----- Extrait du texte -----

Mother !
Posté : ven. 15 sept. 2017, 21:08
Véritable trip hallucinogène dans le plus pur style de son auteur, "Mother !" raconte les tourments et la lente dérive cauchemardesque d'une femme fragile (Jennifer Lawrence, épatante) dans un univers où tout semble progressivement lui échapper. Javier Bardem (majestueux d'ambiguïté) assure le rôle du mari écrivain à cours d'inspiration et qui tente de retrouver son aura créatrice dans un environnement dépourvu de tout repère (on pense tout de suite à Shining), absence de repère qui s'étendra d'ailleurs jusqu'aux patronymes inexistants des personnages.
Le hiatus commence dés l'arrivée inopportune d'un curieux visiteur...
Difficile de trop entrer dans les détails de cette relecture de "Rosemary's baby" sans risquer de déflorer une partie du mystère, car "Mother!" fait partie de ces oeuvres dont il convient de connaître le moins possible de choses pour en apprécier pleinement la richesse, les subtilités et la symbolique... encore que le réalisateur de "Black Swan" amène suffisamment de zones d'ombres et de niveaux de lecture à son histoire pour que chacun puisse y aller de sa propre interprétation. Et c'est bien là une des grandes forces de "Mother!" : ne pas carresser le public dans le sens du poil (au risque toutefois de s'en aliéner une partie), afin de lui offrir une oeuvre qui questionne et poursuit bien après sa vision.
Mais, tout allégorique soit-il, "Mother!" n'en oublie pas pour autant de rester un film d'un crescendo et d'une logique implacables, où se côtoient les obsessions et thématiques de son auteur, déjà entrevues dans ses précédentes oeuvres (création/procréation, syndrome de la page blanche, emprise de la nature sur l'environnement humain, rapport au couple, incommunicabilité, religion, obscurantisme, dépendance, soumission, place de la femme dans un univers trop hostile pour elle...), transcendé par une réalisation maligne et fort à propos (emploi du 16mm et caméra vascillante). Il distille aussi par petites touches et quelques idées formidables (aucun des personnages n'a de nom) ce sentiment de malaise qui entraîne le spectateur en même temps que son héroïne dans un kaleidoscope mental sans fin.
Les thématiques précitées se trouve associées à ce plaisir immédiat de découverte d'images chocs et d'une réalisation viscérale sans égal, elle-même amplifiée par le parti-pris d'un point de vue unique (celui de l'héroïne). Ainsi, nous ne saurons pas plus qu'elle ce qu'il se trame dans la mesure où les aventures auxquelles elle/nous assiste(ons) relèvent quasi-exclusivement de son propre champs de vision/de son mental, et que tout ce qui y est extérieur (ou presque) nous est inconnu. Cela n'en est que plus immersif et renforce la tension et l'empathie que l'on ressent à son égard.. empathie qui ne serait complète sans le jeu particulièrement inspiré de Jennifer Lawrence, qui prend soin d'apporter à son personnage, dépassé et incapable de réagir aux évènements, toute la complexité nécessaire.

----- Listing enregistré -----

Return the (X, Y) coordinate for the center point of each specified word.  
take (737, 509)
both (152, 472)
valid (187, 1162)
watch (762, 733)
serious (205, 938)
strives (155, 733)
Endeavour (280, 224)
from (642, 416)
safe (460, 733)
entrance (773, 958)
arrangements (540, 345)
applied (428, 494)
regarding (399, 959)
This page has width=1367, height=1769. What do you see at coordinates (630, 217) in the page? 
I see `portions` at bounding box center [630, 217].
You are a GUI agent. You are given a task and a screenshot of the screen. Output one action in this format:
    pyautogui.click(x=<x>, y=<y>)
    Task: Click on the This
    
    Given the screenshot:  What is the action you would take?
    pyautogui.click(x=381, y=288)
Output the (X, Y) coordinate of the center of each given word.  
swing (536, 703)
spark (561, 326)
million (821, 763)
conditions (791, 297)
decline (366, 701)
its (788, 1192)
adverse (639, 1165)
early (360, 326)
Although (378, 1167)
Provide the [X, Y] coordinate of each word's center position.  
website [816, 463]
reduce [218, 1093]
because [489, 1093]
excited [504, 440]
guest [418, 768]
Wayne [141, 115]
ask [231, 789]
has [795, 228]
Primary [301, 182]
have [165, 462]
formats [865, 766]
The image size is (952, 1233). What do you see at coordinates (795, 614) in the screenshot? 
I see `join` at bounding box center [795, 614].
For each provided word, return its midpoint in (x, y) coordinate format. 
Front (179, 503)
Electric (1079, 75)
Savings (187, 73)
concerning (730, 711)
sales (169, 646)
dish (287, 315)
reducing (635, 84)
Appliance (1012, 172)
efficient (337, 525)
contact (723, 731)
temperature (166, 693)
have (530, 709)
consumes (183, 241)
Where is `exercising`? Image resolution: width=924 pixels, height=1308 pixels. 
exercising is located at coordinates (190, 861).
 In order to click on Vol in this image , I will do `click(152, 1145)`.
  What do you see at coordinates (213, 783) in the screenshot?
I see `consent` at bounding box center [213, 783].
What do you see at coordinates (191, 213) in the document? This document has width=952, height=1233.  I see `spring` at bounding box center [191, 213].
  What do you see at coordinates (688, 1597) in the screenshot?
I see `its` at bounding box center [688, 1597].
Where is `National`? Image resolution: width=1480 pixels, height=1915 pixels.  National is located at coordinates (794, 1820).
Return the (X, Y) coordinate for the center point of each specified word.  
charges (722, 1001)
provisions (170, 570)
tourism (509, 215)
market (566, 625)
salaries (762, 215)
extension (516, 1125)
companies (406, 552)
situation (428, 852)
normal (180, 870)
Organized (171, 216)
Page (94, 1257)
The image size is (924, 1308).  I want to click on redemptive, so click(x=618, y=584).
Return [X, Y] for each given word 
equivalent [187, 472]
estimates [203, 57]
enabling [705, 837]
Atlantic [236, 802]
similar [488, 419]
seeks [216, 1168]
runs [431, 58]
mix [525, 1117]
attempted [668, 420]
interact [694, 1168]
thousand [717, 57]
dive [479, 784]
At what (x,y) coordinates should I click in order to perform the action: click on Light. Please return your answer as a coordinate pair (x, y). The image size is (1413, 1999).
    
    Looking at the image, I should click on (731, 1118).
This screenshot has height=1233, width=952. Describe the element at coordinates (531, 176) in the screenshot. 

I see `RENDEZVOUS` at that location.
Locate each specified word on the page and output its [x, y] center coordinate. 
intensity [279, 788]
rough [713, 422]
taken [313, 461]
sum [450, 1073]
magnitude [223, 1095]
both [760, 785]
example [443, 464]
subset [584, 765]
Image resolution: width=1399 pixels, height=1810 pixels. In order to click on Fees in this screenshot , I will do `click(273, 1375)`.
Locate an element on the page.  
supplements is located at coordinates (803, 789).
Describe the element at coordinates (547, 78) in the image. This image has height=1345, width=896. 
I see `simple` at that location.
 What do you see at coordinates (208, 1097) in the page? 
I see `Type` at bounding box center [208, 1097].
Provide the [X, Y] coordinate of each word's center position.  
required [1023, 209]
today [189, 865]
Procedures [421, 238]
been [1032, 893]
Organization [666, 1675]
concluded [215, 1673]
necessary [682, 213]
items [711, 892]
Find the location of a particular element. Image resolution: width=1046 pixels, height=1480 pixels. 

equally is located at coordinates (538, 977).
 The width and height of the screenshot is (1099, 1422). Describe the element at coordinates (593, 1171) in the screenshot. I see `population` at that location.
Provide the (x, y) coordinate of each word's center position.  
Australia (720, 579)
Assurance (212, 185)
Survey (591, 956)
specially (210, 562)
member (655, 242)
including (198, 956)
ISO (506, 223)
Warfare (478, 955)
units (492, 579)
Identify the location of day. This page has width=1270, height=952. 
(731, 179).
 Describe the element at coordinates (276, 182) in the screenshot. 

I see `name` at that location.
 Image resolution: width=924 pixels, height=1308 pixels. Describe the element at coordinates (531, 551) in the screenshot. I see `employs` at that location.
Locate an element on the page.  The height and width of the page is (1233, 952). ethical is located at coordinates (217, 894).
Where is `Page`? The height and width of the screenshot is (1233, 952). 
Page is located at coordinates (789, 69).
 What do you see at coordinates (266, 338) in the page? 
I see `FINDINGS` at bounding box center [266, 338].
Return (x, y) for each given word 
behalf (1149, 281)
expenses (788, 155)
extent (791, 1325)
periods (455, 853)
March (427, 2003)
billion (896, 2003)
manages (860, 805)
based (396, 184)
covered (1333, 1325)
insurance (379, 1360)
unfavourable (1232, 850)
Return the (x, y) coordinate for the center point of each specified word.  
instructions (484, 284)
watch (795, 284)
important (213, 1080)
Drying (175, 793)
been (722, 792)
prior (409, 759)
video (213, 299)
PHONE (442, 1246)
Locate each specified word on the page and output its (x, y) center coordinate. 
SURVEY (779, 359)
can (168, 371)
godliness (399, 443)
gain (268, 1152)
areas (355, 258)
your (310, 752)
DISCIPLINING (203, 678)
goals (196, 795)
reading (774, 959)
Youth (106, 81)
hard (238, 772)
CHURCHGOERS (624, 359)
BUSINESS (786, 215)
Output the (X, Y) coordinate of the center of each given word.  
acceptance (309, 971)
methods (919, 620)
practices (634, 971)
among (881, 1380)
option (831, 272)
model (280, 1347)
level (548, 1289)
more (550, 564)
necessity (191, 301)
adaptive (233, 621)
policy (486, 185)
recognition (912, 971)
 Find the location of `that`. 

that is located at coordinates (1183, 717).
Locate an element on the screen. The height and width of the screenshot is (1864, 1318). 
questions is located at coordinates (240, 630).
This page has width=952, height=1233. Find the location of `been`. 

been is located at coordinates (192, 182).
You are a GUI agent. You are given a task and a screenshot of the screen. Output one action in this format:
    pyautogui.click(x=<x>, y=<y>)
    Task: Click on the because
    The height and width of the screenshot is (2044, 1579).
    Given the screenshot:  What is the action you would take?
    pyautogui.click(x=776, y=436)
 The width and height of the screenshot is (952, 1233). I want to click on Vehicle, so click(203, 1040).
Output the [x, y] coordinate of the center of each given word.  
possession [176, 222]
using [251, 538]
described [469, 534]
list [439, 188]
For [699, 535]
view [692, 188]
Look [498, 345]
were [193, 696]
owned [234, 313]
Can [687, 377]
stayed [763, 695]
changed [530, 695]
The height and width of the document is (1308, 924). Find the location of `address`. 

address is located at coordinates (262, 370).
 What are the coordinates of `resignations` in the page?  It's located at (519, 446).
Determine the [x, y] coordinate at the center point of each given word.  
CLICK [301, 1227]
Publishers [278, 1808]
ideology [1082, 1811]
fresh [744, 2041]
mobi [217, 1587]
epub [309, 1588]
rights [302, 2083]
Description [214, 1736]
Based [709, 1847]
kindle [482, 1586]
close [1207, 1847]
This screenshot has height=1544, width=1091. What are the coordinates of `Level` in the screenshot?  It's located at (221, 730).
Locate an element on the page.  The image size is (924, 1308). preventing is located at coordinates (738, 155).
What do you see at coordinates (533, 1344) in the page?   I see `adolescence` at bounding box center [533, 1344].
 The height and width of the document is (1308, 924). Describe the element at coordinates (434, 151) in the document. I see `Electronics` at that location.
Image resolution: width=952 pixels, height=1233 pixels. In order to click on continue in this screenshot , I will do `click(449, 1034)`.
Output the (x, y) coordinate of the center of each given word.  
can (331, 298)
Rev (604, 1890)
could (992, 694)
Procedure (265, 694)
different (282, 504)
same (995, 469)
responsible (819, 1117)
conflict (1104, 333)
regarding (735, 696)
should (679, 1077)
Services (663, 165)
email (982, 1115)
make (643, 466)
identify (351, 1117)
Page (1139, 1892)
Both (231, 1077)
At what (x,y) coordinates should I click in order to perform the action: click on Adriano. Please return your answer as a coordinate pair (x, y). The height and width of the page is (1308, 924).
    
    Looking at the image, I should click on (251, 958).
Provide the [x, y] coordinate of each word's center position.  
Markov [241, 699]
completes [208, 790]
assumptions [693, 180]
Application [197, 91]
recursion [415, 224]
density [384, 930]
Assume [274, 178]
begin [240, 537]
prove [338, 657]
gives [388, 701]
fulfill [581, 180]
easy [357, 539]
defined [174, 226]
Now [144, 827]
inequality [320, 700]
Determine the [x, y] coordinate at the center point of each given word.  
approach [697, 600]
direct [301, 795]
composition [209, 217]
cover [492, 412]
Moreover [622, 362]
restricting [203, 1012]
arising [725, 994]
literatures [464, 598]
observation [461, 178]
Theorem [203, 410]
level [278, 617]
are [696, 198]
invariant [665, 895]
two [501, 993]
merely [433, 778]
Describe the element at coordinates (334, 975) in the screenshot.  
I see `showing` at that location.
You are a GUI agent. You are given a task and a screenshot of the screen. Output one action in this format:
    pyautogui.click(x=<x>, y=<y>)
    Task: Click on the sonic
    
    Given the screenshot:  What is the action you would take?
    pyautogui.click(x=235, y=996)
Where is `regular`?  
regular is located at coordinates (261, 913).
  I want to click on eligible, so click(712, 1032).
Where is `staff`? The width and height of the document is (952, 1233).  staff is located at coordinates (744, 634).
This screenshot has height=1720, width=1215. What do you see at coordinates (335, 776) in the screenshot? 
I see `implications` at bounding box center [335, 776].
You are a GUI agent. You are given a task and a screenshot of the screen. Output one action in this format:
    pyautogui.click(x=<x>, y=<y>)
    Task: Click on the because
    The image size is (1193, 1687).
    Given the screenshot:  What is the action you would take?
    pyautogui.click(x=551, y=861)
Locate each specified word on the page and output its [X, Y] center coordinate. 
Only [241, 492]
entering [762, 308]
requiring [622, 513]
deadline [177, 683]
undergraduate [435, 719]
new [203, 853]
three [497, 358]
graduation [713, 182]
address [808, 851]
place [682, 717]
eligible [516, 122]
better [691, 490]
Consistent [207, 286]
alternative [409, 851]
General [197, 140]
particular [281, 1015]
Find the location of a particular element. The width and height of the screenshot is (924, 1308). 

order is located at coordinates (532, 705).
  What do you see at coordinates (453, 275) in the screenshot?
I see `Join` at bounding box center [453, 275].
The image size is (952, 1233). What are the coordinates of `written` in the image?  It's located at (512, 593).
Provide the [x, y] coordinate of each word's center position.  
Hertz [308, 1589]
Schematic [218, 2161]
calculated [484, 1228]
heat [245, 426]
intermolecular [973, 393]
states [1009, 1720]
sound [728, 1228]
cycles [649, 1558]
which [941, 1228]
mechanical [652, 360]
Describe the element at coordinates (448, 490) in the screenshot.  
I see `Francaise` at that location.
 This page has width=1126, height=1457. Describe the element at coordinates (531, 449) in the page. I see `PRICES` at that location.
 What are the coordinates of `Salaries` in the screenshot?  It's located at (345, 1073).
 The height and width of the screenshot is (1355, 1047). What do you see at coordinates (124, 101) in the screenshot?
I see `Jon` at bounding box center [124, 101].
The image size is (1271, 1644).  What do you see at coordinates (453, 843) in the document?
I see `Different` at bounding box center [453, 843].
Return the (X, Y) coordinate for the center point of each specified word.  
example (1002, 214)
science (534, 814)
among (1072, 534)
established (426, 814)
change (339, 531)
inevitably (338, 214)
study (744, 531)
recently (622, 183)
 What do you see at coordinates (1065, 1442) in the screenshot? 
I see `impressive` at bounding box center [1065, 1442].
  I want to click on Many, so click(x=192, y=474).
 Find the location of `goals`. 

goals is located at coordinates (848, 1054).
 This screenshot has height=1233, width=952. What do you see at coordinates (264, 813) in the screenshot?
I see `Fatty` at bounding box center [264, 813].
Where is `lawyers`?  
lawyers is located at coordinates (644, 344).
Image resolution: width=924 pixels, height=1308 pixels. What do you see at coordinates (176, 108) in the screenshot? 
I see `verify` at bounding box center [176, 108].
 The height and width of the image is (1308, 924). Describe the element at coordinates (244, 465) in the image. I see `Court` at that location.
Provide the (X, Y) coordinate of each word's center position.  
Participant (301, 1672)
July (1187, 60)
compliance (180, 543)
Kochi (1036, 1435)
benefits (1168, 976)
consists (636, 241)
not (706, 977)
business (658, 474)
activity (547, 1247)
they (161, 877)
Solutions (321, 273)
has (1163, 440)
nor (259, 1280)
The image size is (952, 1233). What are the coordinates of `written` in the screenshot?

-----

**Exercice écrit 1:** Renvoyez à l'identique le passage de la critique de « Mother ! » qui va de "Difficile de trop" jusqu'à "après sa vision.".
**Exercice écrit 2:** Substituez "signed" à "written" dans le passage du listing qui va de la ligne contenant "activity (547, 1247)" jusqu'à la fin du listing, et redonnez seulement ces lignes sans aucune autre modification.

**Réponse attendue 1:**
Difficile de trop entrer dans les détails de cette relecture de "Rosemary's baby" sans risquer de déflorer une partie du mystère, car "Mother!" fait partie de ces oeuvres dont il convient de connaître le moins possible de choses pour en apprécier pleinement la richesse, les subtilités et la symbolique... encore que le réalisateur de "Black Swan" amène suffisamment de zones d'ombres et de niveaux de lecture à son histoire pour que chacun puisse y aller de sa propre interprétation. Et c'est bien là une des grandes forces de "Mother!" : ne pas carresser le public dans le sens du poil (au risque toutefois de s'en aliéner une partie), afin de lui offrir une oeuvre qui questionne et poursuit bien après sa vision.

**Réponse attendue 2:**
activity (547, 1247)
they (161, 877)
Solutions (321, 273)
has (1163, 440)
nor (259, 1280)
The image size is (952, 1233). What are the coordinates of `signed` in the screenshot?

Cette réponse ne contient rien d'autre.